For over ten years, Myanmar has been described as rapidly changing by academic and popular media alike. With the advent of a semi-civilian government, the gradual lifting of sanctions and legal changes, Myanmar was set to flourish. Myanmar continues to see rapid changes in the ongoing coup starting February 2021. Little has been left untouched by those changes: political, economic, social and religious life have all been transformed. The ensuing Spring Revolution has seen a new generation flourish and wilt on the streets as well as online. Like the Milk Tea Alliance, alliances have spread support across borders, and diaspora movements have been newly invigorated by new members who had to leave the country. A shadow government is still awaiting international recognition while many of those who in the early days of the coup had called on the ‘international community’ to intervene have given up hope in what they now call ‘United Nothing’. Even if these changes seem all-encompassing, the directions they have been taking are varied. While the media landscape flourished after 2011, many journalists now have difficulties reporting. Discrimination and prosecution of minorities as waxed and waned over the years. Amid conversations about the opening and closing of the country, these developments have shown Myanmar to be deeply embedded in regional and global processes. It may even seem as if those global changes were anticipated by both the national anthem (ကမ္ဘာမကျေ) and a popular 1988 protest song sung again in 2021, ကမ္ဘာမကြေဘူး.

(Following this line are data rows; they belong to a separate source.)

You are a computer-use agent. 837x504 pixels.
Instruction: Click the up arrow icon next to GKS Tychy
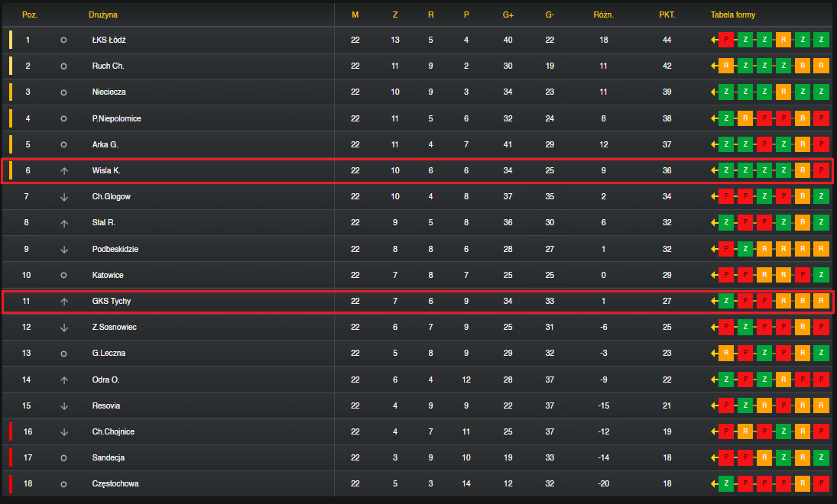[x=64, y=302]
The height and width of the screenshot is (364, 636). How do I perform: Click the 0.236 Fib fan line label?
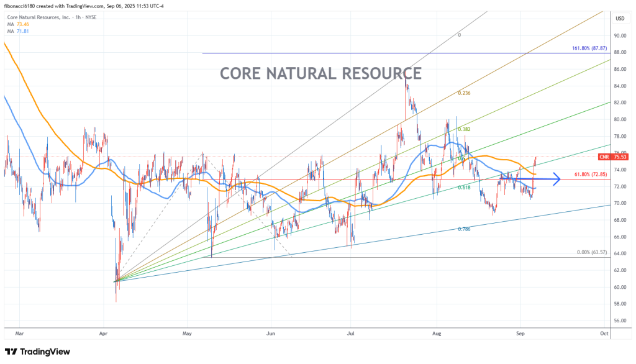(463, 93)
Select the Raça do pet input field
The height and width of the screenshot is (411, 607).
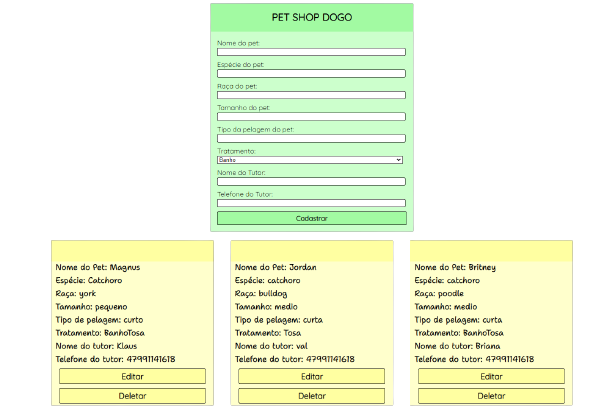click(x=311, y=95)
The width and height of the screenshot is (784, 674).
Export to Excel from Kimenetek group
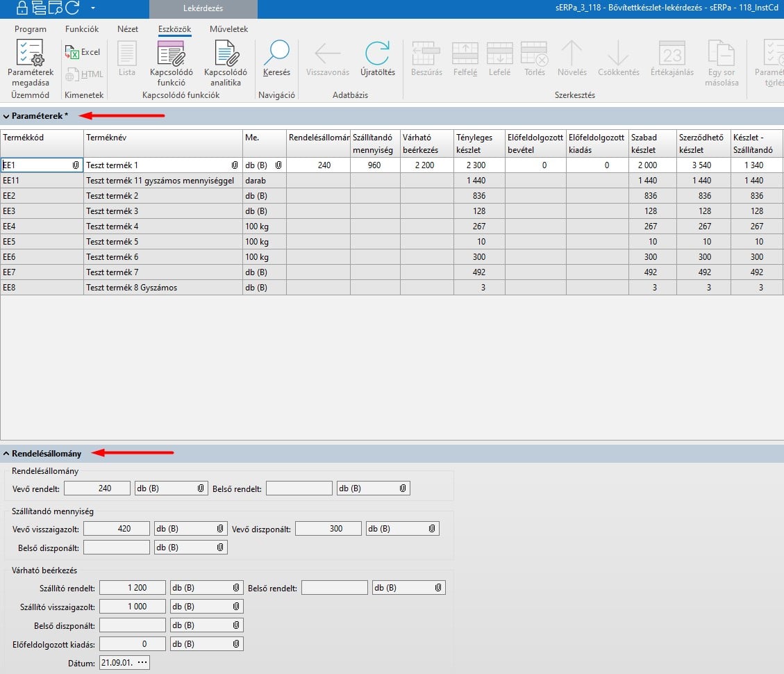[83, 52]
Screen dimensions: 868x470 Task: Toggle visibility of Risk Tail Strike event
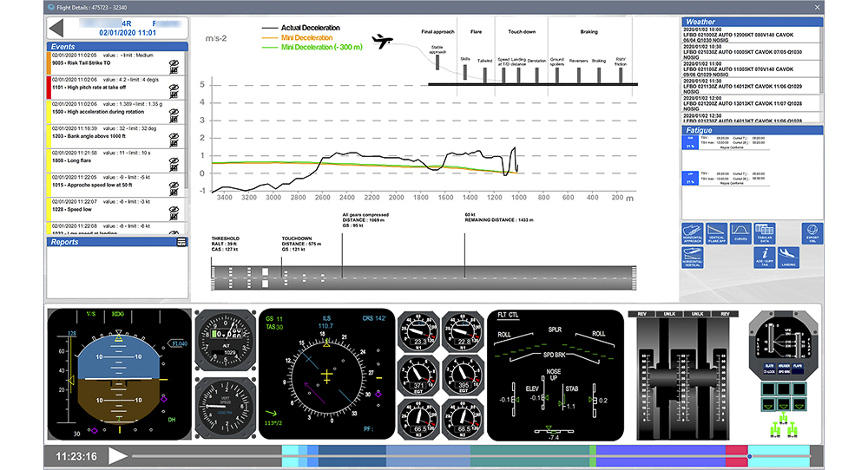click(174, 62)
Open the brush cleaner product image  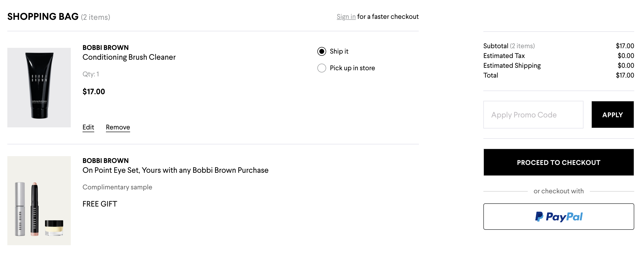pyautogui.click(x=39, y=87)
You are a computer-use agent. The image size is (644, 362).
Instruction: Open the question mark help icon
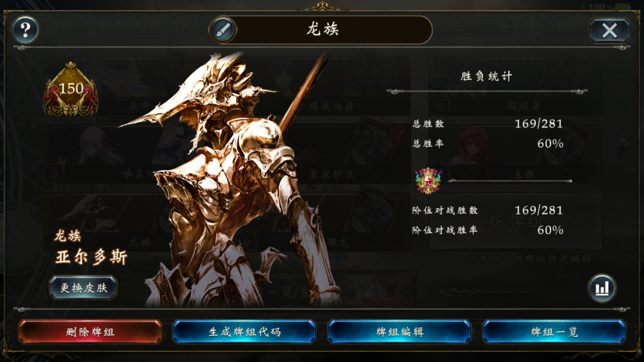pos(25,30)
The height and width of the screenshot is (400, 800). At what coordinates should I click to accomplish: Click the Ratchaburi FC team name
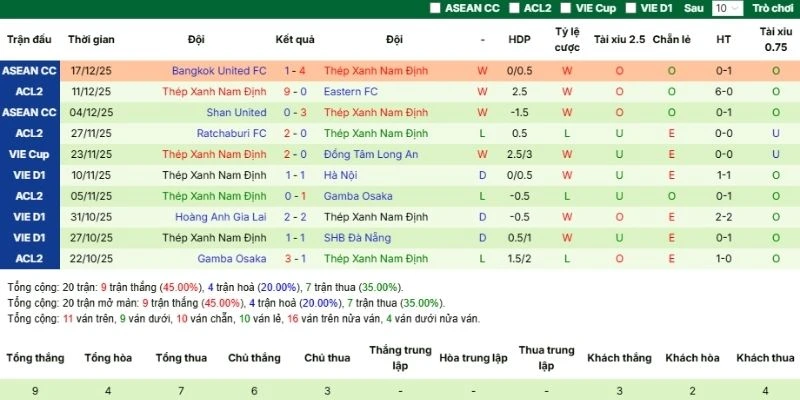[230, 134]
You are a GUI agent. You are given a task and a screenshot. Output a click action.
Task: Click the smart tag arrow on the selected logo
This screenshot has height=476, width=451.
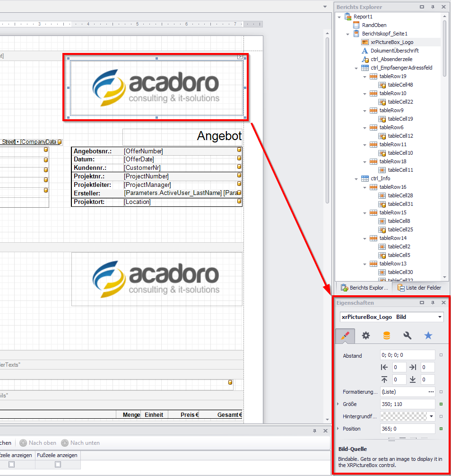coord(240,57)
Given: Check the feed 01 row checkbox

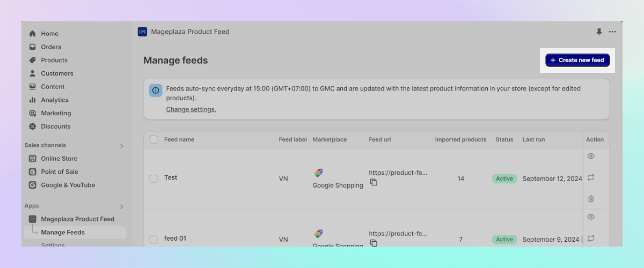Looking at the screenshot, I should [x=153, y=240].
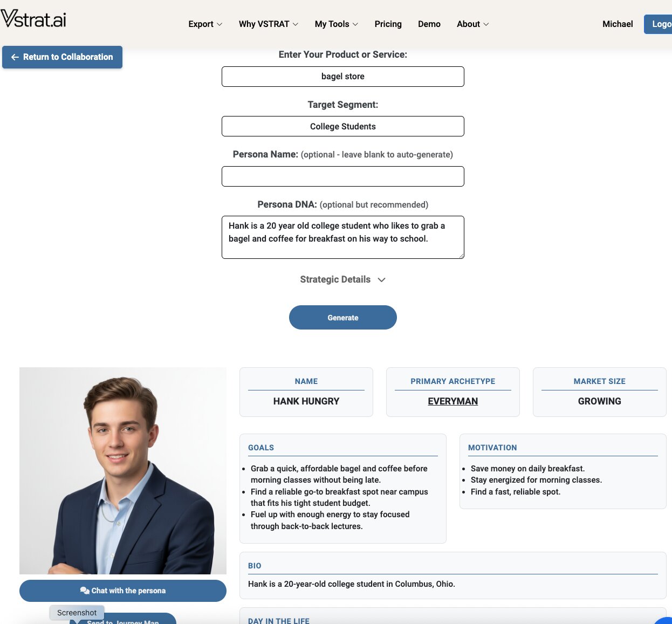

Because of the ongoing pandemic and a severe ethical and legal uncertainty about possible ways of conducting research in and about Myanmar after the coup, Myanmar scholarship is also set to change. The conference invites considerations about how to engage with Myanmar now. We want to examine various ways of keeping Myanmar research vibrant. This includes the challenge to decolonise it.

The conference committee invites contributions from academics, researchers, graduate students and professionals situating Myanmar in the world. While we hope for many contributions relating to this year’s theme, we will also try to accommodate papers not relating directly to it. To contribute, please submit an abstract in Myanmar, English or German of up to 200 words as well as a brief biographical note until 16th May to:

Benedict Mette-Starke 
Ph.D. candidate
Social and Political Anthropology, University of Konstanz, Germany
Email: conference [at] myanmar-institut.org

We will notify those who have been accepted by 10th June.